[Data extract — start]
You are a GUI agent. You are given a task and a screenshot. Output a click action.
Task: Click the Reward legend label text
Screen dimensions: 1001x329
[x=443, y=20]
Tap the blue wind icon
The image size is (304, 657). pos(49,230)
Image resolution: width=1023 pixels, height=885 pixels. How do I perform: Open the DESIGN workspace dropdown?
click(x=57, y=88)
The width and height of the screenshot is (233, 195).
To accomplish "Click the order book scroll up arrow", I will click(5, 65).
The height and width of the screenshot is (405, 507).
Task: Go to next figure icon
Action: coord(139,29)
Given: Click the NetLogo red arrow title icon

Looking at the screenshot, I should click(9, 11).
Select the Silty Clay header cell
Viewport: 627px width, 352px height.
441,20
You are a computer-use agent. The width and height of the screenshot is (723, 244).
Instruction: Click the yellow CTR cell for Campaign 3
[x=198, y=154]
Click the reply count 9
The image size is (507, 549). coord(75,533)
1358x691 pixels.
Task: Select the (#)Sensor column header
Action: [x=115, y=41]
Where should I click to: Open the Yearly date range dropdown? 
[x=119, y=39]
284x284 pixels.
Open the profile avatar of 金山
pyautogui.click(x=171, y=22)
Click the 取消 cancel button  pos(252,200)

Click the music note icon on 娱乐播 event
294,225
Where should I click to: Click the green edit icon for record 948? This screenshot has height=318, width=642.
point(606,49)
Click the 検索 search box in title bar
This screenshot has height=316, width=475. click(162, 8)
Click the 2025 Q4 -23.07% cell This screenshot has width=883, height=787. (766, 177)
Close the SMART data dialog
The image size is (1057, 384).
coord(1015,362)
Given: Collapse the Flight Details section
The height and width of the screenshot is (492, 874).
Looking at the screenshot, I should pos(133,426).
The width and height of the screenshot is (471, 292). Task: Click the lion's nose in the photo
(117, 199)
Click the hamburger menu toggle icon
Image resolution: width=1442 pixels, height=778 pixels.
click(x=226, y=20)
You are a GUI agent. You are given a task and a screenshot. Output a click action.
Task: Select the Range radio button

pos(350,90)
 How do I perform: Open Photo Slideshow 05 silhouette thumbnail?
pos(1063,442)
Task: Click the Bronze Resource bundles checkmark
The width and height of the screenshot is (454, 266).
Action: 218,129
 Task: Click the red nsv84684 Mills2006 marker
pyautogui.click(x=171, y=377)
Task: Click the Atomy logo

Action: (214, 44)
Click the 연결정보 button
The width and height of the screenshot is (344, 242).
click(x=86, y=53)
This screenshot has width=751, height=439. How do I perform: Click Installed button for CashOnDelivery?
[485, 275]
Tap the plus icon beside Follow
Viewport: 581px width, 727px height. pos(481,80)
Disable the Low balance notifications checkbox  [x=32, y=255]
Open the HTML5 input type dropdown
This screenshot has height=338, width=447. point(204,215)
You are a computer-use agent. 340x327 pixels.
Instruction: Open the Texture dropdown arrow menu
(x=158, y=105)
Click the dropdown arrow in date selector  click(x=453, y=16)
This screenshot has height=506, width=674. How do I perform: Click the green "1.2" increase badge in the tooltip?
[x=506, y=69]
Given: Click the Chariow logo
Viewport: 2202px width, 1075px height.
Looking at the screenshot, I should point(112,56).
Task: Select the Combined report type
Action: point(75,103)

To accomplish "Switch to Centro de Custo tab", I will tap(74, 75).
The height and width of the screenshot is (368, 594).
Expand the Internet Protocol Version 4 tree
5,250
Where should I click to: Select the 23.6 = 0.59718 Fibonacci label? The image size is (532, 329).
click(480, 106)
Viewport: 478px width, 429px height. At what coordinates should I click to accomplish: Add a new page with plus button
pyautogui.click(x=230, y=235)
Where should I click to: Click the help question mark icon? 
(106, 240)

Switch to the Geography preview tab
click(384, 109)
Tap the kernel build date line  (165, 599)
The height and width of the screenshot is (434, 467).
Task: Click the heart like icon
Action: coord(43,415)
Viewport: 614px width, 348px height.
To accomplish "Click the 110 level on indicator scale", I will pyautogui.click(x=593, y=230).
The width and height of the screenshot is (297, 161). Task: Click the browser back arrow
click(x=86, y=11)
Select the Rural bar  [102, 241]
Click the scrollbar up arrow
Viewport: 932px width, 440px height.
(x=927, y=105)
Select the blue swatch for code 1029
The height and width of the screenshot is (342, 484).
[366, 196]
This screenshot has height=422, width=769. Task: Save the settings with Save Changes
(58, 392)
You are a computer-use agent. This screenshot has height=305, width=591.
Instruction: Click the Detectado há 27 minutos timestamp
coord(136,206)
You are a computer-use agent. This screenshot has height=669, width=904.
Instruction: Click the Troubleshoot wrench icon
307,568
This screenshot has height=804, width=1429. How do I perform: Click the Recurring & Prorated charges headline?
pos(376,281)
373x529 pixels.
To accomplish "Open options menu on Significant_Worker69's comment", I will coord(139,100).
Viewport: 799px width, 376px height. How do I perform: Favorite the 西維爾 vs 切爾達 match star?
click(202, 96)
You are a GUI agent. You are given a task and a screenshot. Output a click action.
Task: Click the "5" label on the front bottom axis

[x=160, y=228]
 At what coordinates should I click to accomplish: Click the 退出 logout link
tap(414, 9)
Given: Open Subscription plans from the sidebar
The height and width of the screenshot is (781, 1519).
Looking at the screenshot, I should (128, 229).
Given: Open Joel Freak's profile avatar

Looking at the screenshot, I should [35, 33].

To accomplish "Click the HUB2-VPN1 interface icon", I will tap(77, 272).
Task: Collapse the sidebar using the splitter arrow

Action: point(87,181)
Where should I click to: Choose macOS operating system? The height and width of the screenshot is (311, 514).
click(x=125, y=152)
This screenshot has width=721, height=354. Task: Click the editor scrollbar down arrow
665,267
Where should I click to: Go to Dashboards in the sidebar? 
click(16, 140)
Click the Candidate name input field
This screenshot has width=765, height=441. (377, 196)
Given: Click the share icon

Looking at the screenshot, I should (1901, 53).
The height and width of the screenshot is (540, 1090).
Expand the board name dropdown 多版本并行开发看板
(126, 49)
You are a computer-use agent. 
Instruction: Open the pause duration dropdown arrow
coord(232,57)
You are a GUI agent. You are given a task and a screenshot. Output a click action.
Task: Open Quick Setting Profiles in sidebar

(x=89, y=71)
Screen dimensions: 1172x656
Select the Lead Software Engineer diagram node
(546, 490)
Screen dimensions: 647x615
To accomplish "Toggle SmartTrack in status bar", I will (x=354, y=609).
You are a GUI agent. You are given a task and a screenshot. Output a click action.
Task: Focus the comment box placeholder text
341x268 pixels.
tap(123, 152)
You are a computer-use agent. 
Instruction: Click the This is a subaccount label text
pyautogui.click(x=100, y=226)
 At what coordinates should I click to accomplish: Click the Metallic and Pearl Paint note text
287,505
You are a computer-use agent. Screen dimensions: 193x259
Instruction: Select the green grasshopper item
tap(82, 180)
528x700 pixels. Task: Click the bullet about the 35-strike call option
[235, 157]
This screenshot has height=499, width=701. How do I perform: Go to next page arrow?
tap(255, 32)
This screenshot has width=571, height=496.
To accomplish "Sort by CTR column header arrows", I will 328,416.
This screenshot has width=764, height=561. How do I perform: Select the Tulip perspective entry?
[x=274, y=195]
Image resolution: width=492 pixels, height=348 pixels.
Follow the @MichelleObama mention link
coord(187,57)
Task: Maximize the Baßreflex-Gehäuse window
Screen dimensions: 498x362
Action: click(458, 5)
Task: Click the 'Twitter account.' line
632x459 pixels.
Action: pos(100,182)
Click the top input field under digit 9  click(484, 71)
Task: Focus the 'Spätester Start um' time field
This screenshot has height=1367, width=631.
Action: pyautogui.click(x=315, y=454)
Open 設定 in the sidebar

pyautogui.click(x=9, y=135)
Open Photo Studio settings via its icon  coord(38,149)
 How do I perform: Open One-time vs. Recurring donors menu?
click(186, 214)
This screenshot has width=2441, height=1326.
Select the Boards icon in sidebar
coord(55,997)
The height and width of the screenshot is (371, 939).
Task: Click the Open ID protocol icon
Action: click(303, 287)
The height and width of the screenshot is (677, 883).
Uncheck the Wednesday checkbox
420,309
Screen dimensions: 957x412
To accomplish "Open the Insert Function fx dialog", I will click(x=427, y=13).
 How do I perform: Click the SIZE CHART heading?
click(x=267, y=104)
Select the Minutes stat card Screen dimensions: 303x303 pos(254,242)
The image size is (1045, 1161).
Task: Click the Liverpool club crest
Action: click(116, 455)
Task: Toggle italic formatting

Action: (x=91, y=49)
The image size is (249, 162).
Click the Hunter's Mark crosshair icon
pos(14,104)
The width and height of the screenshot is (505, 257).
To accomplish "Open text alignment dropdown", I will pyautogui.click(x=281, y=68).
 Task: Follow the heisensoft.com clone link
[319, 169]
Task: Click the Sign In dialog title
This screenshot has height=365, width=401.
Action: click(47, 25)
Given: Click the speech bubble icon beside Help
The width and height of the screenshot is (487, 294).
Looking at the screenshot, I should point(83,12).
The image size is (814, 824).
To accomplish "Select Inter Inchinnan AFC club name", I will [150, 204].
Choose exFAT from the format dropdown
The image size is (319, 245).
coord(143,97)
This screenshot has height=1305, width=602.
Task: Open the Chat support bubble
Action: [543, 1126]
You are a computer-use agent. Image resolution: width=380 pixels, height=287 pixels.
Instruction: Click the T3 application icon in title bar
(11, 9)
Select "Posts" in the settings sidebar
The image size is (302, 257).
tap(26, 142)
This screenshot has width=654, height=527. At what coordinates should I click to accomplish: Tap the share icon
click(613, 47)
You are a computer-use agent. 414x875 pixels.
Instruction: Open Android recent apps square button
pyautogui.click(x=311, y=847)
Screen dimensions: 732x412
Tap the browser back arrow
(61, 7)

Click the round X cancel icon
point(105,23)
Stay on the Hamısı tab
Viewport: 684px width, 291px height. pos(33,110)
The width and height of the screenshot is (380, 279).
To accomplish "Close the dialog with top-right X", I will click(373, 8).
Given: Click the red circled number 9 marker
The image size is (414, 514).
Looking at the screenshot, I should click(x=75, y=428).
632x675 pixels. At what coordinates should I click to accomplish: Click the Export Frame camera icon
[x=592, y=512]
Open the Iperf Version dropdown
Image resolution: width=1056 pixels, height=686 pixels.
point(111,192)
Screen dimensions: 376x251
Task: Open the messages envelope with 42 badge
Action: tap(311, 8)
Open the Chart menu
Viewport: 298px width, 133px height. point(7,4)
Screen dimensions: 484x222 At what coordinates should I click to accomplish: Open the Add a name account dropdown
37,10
[Data extract — finish]
- _What to produce_
Only one stretch of the data above is needed. Restate it word for word, from the line containing "Disable the Low" through the line containing "Given: Click the Chariow logo", both ends included.

- _Output of the exercise_
Disable the Low balance notifications checkbox  [x=32, y=255]
Open the HTML5 input type dropdown
This screenshot has height=338, width=447. point(204,215)
You are a computer-use agent. 340x327 pixels.
Instruction: Open the Texture dropdown arrow menu
(x=158, y=105)
Click the dropdown arrow in date selector  click(x=453, y=16)
This screenshot has height=506, width=674. How do I perform: Click the green "1.2" increase badge in the tooltip?
[x=506, y=69]
Given: Click the Chariow logo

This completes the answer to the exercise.